Chinese tech firm Huawei has been given the go-ahead for limited involvement in the UK’s 5G infrastructure, the government has confirmed.
The full details of the decision, which was agreed at a meeting of the National Security Council this morning, are expected to be laid out by culture secretary Baroness Nicky Morgan in the House of Lords this afternoon.
Today the government confirmed Huawei will be designed a “high risk vendor”. As such it will be blocked from that core part of the system, while a 35 per cent cap would apply to its work in “non-sensitive parts of the network”, at the lower end of what had been expected by analysts.
The government will exclude Huawei from “sensitive geographic locations, such as nuclear sites and military bases,” the culture department said today.
Today Morgan said: “We want world-class connectivity as soon as possible, but this must not be at the expense of our national security. High risk vendors have never been and never will be in our most sensitive networks.
“The government has reviewed the supply chain for telecoms networks and concluded today it is necessary to have tight restrictions on the presence of high risk vendors.

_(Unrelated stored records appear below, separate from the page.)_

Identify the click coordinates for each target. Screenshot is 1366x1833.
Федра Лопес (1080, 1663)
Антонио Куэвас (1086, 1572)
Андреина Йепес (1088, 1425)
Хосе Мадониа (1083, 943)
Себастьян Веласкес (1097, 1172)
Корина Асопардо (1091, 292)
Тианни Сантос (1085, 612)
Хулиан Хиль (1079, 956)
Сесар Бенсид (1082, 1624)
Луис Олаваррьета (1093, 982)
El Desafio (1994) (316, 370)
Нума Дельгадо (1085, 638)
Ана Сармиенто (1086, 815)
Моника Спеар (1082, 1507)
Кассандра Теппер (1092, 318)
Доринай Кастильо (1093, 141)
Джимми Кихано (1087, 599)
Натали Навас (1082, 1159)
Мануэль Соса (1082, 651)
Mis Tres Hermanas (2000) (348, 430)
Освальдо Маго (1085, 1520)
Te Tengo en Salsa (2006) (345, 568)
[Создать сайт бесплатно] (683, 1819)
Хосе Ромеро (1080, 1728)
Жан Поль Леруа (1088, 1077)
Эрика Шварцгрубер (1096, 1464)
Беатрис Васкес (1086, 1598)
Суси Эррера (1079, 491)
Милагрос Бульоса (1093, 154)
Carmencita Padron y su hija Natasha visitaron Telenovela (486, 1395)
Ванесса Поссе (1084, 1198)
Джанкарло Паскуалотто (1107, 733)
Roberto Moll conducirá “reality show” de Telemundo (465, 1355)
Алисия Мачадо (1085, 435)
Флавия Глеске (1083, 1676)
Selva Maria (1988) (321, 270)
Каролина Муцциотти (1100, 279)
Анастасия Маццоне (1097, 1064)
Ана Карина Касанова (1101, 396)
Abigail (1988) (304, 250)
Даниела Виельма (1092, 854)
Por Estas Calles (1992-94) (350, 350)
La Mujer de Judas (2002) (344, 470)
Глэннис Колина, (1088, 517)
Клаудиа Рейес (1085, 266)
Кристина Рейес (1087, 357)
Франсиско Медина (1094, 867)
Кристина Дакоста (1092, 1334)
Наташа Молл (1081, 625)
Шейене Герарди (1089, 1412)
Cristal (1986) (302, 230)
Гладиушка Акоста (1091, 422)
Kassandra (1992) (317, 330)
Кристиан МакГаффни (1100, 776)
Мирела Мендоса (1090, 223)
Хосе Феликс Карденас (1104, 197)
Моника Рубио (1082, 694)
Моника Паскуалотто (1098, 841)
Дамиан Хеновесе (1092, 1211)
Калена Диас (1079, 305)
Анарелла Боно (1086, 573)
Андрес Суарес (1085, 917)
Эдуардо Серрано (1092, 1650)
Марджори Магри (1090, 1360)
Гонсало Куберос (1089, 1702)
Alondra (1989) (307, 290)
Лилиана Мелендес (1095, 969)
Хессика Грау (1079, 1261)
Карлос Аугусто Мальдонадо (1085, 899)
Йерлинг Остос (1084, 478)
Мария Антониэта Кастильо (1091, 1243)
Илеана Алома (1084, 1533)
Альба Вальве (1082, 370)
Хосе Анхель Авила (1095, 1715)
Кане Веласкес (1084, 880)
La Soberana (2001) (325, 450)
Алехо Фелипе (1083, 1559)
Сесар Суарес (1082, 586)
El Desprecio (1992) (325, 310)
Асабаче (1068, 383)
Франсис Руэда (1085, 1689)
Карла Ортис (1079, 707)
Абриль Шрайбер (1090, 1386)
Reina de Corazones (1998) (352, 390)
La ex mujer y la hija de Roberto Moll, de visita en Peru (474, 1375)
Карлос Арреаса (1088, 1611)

“This is a UK-specific solution for UK-specific reasons and the decision deals with the challenges we face right now. It not only paves the way for secure and resilient networks, with our sovereignty over data protected, but it also builds on our strategy to develop a diversity of suppliers. We can now move forward and seize the huge opportunities of 21st century suppliers.”
The tech giant’s involvement in the network has been hugely controversial already, with Downing Street enduring heavy lobbying from the US over fears it could compromise the UK’s security.
All eyes on Five Eyes
Washington has threatened to eject the country from the multilateral Five Eyes agreement if Number 10 goes ahead with the decision. But industry sources have told the New English Times this heavy-handed approach was going down badly in Whitehall.
So far, US President Donald Trump has not responded.
Huawei’s vice president Victor Zhang praised the UK government for making an “evidence-based decision”.
“It gives the UK access to world-leading technology and ensures a competitive market,” he added. “We have supplied cutting-edge technology to telecoms operators in the UK for more than 15 years. We will build on this strong track record, supporting our customers as they invest in their 5G networks, boosting economic growth and helping the UK continue to compete globally.”
“We agree a diverse vendor market and fair competition are essential for network reliability and innovation, as well as ensuring consumers have access to the best possible technology.”
Rumbles on the backbenches
Yesterday afternoon, backbencher after backbencher stood up to raise concerns about Huawei’s involvement, with former foreign affairs select committee chairman Tom Tugendhat warning it could “nest a dragon” within the UK’s telecoms infrastructure.
Allowing Huawei to play a role in 5G would amount to letting “the fox into the henhouse”, he added.
Former party leader Iain Duncan Smith, who chaired Johnson’s leadership campaign during the summer, said: “That we should think about giving a company which is heavily subsidised by China, a country that has set out to steal data non-stop, and also technology, that we think of giving to them that right to be in what is essentially a very, very delicate area of our technology, the idea that we would do that seems to me utterly bizarre.
“I was led to believe that this government would not make that decision.”
Huawei all the fuss?
The shift from 4G to 5G is more than a simple upgrade. Advocates believe it will mark a revolutionary change thanks to massive Machine Type Communications (mMTC) and Ultra-Reliable and Low Latency Communications (URLLC). That means a new Internet of Things called the “tactile internet” , which will lead to increasingly sophisticated technology such as robotics and AI in pretty much every part of our lives.
Huawei is where things get awkward. The Chinese firm has received state support in the past, and Washington believes it can be compelled to incorporate software backdoors or hardware as spy tools for Beijing. Huawei has insisted there has never been any such demands made, nor that it would acquiesce if there were.
But the UK is the only member of the Five Eyes alliance – which includes Australia, Canada, New Zealand and the US – to allow the company to participate in the rollout of the new technology. Whitehall sources have stressed that the UK’s “architecture” is totally different to the US’ – hence Morgan’s reference to a “UK-specific” solution.
Critics argue that 5G doesn’t work like other systems, and that once Huawei is ‘in’ there is no way to stop it going wherever it likes. This rubs up against the argument put forward by industry that they can keep the firm out of the core.
But one industry source told the New English Times the US position that the system could be hacked from the outer-edges just isn’t credible. “You might as well have someone with an axe take out every cell tower in the country.”